Problem details: Look through the lines below and extract each one that contains "computer".

Records to process:

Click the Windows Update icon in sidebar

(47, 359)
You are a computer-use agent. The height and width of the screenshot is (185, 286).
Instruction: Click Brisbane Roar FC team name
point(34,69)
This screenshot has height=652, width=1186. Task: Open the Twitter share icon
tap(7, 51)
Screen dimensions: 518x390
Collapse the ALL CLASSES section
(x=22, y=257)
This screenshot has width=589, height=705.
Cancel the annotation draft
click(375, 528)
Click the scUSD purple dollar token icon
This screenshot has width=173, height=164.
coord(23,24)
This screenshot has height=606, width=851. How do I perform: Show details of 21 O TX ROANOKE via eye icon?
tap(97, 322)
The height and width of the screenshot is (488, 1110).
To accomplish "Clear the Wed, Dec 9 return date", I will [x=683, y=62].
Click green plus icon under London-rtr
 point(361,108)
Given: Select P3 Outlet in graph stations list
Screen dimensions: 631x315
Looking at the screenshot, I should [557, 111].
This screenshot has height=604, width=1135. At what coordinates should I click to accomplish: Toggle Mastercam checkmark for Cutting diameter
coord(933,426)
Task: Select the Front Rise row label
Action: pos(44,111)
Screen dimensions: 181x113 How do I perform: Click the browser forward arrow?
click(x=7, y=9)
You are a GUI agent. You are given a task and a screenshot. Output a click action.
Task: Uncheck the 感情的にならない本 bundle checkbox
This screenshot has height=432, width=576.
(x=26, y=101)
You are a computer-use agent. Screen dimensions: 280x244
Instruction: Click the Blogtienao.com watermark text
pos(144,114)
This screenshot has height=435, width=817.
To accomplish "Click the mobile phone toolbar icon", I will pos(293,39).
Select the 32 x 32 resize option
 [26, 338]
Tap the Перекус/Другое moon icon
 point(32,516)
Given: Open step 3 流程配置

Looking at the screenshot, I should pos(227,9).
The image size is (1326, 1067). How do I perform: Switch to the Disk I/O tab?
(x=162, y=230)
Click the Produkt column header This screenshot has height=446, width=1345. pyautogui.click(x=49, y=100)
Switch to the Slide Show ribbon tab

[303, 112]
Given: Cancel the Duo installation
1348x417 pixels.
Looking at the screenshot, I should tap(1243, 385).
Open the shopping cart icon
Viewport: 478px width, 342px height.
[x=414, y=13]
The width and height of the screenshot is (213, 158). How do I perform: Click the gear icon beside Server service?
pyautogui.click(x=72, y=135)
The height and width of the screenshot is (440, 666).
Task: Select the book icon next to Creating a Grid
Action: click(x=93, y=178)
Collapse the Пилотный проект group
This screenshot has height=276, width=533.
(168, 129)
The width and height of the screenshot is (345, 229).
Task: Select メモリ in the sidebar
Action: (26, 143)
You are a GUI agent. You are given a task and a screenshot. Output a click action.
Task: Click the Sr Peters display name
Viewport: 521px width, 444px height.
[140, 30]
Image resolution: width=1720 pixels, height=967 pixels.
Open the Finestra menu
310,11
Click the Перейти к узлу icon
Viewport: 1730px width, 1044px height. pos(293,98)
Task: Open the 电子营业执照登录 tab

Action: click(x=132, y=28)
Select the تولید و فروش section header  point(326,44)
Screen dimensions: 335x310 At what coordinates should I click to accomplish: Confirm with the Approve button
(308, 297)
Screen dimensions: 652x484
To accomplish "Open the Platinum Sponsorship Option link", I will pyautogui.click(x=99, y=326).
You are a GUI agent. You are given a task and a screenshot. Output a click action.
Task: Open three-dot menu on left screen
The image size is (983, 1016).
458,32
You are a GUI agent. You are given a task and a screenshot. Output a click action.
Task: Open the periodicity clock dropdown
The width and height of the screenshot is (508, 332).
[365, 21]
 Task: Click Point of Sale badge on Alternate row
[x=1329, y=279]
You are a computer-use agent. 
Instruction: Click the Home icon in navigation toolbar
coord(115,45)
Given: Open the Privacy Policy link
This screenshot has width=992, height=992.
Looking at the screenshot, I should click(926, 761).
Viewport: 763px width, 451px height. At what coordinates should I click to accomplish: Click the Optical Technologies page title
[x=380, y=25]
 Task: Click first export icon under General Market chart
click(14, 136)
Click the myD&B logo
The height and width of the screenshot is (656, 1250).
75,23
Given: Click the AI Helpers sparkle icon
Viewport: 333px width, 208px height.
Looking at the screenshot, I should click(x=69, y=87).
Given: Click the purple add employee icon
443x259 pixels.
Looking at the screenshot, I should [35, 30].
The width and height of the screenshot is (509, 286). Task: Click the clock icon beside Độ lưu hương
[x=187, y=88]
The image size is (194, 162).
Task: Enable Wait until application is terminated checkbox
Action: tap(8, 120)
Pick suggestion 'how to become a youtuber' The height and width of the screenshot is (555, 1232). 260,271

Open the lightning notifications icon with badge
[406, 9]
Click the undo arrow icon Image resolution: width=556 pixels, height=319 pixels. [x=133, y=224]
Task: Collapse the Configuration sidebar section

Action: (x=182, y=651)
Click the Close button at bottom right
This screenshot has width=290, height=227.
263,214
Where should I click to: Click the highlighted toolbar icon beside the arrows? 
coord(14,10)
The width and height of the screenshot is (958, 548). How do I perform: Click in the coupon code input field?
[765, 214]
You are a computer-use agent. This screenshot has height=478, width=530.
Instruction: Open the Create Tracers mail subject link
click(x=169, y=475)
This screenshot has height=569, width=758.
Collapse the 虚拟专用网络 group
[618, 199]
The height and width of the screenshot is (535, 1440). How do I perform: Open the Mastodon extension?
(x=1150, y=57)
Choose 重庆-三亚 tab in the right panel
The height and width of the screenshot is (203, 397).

Answer space:
You are a computer-use agent. The height and width of the screenshot is (185, 286).
You are a computer-use agent. Screen dimensions: 280x244
You are a computer-use agent. 
You are a computer-use agent. This screenshot has height=478, width=530.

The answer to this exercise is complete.